- Other Life
- Posts
- Introducing Statistical On-Chain Analysis
Introducing Statistical On-Chain Analysis
Impulse Response Functions exemplify the insightfulness of proper time-series analysis, showing the expected effect of X on Y over time. Graph by Kevin Kotzé.
Using blockchain network data to predict cryptocurrency price movements—aka “on-chain analysis”—is an exciting new discipline, but the room for improvement is vast.
The main technique of leading on-chain analysts is still eyeballing line graphs.
With years of professional experience in statistical forecasting, I see a massive opportunity to help advance this new field.
If you like the idea, be sure to subscribe. Soon I’ll publish some first examples of statistical on-chain analysis.
The problem
Here is a representative example of what passes for causal inference in the “on-chain” community. Consider the following from CryptoQuant, a popular on-chain data platform.
Their Data Guide suggests that the metric “All Exchanges Inflow Mean” (7-day Moving Average) predicts future movement in the BTC price:
Bitcoin price is likely to go up when whales are active in the market in the long term.

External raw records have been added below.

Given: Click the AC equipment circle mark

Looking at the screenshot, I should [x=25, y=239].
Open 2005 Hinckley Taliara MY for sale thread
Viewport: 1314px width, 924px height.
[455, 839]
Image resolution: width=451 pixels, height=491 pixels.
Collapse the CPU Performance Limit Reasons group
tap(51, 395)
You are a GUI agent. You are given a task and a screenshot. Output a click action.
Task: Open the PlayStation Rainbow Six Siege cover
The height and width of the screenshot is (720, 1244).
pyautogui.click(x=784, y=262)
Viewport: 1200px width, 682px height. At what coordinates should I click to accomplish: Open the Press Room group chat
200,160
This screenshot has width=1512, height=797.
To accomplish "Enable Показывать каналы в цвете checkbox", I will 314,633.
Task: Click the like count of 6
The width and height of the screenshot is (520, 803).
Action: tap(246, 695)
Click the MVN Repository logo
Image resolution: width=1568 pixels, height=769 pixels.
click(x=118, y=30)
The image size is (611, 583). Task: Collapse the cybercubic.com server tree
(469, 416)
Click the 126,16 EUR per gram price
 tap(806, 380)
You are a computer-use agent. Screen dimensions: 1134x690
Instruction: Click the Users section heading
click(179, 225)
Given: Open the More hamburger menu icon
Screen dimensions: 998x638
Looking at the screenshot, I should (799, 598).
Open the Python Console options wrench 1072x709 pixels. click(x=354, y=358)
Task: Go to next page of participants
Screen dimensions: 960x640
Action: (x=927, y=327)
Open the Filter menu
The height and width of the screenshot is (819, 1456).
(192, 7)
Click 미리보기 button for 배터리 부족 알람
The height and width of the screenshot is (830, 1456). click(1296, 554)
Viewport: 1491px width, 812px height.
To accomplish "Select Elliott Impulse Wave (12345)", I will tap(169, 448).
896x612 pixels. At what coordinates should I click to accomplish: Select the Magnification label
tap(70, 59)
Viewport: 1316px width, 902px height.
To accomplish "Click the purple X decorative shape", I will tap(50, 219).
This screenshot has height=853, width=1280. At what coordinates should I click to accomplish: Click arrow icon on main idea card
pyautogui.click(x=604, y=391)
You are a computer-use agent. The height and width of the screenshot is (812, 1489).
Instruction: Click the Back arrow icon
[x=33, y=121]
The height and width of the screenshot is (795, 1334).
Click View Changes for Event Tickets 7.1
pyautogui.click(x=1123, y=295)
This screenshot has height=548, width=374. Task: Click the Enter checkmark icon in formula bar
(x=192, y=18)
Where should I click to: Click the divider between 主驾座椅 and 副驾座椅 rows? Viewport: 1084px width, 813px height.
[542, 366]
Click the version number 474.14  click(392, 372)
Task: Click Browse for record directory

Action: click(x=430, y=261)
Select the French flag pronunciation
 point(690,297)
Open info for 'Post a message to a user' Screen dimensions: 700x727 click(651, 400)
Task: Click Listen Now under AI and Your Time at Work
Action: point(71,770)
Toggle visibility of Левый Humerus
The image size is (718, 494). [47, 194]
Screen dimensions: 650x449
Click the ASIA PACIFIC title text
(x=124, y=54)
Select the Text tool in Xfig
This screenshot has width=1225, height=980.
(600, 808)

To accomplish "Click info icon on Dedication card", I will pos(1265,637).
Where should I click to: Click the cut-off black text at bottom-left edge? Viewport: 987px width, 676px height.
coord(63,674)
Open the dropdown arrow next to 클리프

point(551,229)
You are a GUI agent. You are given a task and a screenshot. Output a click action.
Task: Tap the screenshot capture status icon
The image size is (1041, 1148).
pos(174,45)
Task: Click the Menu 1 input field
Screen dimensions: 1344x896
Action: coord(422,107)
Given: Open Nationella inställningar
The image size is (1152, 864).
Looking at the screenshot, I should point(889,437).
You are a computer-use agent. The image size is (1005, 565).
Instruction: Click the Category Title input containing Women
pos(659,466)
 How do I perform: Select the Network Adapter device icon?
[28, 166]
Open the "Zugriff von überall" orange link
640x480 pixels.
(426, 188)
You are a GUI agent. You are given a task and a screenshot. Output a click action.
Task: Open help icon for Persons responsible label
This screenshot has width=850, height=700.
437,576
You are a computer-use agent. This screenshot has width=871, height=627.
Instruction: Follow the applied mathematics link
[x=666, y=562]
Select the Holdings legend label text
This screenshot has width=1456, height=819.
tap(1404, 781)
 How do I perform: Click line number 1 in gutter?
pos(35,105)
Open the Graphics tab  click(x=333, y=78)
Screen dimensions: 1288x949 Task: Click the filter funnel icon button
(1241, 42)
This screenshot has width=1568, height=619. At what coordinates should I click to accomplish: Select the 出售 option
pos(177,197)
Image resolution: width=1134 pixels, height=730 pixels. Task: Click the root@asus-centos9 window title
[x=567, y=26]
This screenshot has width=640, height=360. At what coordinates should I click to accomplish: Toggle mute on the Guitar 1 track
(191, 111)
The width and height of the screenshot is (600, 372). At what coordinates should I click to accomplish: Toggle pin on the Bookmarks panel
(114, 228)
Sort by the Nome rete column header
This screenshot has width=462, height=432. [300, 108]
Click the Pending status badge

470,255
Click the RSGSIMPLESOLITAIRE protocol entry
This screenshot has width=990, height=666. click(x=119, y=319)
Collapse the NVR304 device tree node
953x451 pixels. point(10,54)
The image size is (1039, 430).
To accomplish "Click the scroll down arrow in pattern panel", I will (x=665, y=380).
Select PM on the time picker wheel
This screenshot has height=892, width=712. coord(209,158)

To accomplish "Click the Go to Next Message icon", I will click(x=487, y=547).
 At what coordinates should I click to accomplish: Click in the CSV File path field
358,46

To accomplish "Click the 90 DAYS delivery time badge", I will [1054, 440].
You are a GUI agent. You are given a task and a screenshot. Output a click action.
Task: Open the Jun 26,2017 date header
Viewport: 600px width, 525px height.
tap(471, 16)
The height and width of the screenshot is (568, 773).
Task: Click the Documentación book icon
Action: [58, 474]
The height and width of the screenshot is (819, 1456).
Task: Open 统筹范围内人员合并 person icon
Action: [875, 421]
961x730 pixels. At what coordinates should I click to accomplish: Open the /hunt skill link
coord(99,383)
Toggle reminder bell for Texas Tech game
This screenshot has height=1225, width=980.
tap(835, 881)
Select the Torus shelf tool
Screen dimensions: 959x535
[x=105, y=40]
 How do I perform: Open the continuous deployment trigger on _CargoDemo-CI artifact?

When this indicator goes below 1 BTC, it means retail investors are involved, and it's likely to be bearish.
This statement seems to propose a causal inference where increases in this variable predict price increases, and drops in this variable below 1 BTC cause price decreases.
The evidence? Just a line graph, with 4 peaks circled.
A pseudo-statistical inference from CryptoQuant.com
Is this really a statistically significant relationship? This kind of eyeballing is child's play. The second peak is temporarily followed by a price increase but then months of price drops. The third peak is actually followed by months of sideways price movement before the price starts to rise. Then if we analyze the second part of the claim, that drops below 1 BTC are bearish (predicting price decreases), it's not at all clear this is a predictive signal. Right before May 2019, this variable drops below zero before a major rally. Immediately after May it's still below zero with a fair amount of rallying afterward. Yes, the price turns bearish thereafter, following on many months of the variable below zero, but this is where eyeballing line graphs breaks down into pareidolia and confirmation bias.
The way forward
What we really want is to make statements like: "When this variable drops below zero, we expect the price to increase by X BTC, with 95% confidence it will between X-low and X-high, starting 1 week later and ending 2 weeks later."
This is what on-chain analysts are groping toward, but you'll never get there by eyeballing line graphs.
We can do better.
The next step forward is statistical modeling of on-chain metrics. The subfield of statistics known as time-series modeling is particularly well suited for generating forecasts from on-chain metrics.
On-chain analysts have advanced many plausible hypotheses, but statistical models are required to test them. Until then, we’re all just guessing.
In a couple future posts, I’m going to apply time-series modeling to the on-chain metrics of the Bitcoin network. This is a fascinating new challenge with potentially extraordinary value.
We’re going to test claims widely believed by the first generation of on-chain analysts, and we’re going to generate forecasts of Bitcoin’s price using statistical methods.